Segment Open

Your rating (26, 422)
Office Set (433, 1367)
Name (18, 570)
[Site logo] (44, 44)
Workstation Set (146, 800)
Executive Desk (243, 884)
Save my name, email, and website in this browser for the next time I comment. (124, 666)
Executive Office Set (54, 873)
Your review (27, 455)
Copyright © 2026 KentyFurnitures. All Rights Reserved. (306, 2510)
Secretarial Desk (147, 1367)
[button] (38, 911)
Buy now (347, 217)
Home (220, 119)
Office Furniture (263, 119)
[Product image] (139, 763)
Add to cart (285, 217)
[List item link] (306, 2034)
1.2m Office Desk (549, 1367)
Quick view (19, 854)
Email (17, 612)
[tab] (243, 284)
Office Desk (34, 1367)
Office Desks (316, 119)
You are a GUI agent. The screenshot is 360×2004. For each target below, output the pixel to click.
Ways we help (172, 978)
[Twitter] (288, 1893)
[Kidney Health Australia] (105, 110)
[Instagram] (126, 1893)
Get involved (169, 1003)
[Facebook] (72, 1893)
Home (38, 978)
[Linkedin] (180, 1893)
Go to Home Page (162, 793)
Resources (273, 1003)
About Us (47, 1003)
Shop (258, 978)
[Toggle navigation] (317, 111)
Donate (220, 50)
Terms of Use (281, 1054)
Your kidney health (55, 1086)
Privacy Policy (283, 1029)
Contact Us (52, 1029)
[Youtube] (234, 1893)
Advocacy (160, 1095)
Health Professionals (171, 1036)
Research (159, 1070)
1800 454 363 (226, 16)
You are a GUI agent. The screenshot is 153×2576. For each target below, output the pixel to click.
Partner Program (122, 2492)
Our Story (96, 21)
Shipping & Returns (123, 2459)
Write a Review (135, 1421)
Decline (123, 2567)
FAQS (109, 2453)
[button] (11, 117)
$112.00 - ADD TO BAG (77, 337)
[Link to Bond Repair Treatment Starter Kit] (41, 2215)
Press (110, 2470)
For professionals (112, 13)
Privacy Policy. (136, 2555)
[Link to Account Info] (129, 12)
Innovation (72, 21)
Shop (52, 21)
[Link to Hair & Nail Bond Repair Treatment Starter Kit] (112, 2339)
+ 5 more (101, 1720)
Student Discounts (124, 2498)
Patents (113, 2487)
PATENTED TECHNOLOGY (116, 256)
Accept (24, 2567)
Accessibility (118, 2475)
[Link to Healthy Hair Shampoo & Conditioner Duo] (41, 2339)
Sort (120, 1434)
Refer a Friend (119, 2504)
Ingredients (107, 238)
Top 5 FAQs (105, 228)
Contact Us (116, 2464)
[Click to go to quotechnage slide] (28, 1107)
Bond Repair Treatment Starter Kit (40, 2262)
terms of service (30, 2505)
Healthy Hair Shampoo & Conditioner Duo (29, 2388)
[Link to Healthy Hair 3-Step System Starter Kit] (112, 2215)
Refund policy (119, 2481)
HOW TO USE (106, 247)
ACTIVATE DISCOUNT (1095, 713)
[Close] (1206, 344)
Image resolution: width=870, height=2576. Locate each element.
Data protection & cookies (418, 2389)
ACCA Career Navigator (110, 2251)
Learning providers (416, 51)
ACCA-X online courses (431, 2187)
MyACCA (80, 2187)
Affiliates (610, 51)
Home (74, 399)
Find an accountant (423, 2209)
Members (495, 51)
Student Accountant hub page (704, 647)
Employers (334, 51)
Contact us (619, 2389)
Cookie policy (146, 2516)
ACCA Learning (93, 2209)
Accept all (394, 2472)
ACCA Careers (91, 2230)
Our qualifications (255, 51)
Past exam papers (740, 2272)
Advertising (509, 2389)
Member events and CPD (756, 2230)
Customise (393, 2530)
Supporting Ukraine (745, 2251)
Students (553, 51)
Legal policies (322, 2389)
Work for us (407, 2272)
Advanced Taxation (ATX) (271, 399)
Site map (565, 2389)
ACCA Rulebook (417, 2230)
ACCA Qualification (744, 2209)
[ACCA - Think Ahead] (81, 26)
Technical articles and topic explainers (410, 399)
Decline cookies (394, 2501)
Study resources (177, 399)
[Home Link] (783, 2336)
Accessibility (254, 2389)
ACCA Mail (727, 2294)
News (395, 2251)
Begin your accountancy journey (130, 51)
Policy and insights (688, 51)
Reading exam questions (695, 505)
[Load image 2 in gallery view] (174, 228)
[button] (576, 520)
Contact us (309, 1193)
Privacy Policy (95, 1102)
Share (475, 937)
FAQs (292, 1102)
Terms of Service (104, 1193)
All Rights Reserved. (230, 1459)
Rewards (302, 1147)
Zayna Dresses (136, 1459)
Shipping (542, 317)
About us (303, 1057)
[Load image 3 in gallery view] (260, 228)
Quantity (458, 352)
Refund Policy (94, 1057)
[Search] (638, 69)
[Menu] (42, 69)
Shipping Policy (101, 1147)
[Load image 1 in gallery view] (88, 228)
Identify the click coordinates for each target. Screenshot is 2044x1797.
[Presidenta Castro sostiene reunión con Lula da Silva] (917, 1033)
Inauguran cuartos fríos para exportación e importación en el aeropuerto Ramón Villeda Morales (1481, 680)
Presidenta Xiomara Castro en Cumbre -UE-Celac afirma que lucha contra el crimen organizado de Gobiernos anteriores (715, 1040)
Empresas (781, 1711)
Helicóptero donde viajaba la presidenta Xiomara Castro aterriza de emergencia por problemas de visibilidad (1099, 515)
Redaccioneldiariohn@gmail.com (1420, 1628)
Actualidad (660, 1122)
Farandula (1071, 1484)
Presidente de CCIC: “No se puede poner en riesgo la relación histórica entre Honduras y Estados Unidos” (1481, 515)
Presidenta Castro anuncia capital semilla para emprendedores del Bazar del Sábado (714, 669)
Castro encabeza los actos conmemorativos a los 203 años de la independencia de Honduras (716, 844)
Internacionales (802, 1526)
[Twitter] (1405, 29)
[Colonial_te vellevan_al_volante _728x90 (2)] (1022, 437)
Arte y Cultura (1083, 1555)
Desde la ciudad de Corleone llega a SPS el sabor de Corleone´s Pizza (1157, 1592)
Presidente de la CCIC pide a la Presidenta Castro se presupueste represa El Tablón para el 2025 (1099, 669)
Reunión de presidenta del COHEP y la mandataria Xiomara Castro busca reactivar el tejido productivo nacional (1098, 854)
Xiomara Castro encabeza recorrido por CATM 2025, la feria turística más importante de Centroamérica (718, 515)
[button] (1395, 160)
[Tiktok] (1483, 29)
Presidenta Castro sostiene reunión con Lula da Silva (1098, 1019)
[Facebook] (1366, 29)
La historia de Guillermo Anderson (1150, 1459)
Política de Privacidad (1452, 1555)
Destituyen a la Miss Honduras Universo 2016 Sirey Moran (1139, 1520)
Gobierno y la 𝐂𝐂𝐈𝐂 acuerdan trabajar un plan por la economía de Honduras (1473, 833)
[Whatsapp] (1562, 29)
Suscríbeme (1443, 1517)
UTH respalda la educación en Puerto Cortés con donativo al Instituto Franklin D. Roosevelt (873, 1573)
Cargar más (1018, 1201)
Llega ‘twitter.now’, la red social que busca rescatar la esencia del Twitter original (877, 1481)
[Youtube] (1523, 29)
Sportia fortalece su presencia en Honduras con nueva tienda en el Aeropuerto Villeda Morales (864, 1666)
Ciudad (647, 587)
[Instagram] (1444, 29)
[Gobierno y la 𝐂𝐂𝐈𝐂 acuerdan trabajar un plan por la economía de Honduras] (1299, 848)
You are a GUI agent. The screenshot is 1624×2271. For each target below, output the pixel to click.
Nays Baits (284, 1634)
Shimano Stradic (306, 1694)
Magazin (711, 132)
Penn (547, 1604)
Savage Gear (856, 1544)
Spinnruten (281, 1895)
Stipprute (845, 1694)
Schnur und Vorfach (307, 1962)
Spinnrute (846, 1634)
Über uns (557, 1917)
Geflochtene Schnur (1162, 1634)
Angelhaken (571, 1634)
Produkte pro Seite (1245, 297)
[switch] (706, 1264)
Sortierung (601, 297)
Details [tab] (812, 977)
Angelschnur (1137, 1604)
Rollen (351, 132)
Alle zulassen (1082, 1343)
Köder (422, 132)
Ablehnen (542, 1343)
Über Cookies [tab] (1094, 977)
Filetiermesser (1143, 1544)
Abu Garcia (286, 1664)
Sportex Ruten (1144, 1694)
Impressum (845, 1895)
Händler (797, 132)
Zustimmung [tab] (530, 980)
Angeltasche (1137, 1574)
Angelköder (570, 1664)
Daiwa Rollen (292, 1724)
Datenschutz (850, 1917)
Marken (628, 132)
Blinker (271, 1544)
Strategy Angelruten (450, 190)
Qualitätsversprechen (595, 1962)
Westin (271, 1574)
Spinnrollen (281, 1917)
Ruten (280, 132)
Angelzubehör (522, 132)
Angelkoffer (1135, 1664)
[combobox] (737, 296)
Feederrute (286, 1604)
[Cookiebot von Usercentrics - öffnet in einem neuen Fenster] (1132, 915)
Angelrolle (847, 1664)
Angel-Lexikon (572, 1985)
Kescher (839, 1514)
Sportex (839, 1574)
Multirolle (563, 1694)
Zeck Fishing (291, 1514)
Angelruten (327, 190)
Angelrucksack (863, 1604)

Segment Closed

### Your task
Return only the lines spanning from the first line of the material through the line with "Your review (27, 455)", copied exactly, both ends kept.

### Answer space
Your rating (26, 422)
Office Set (433, 1367)
Name (18, 570)
[Site logo] (44, 44)
Workstation Set (146, 800)
Executive Desk (243, 884)
Save my name, email, and website in this browser for the next time I comment. (124, 666)
Executive Office Set (54, 873)
Your review (27, 455)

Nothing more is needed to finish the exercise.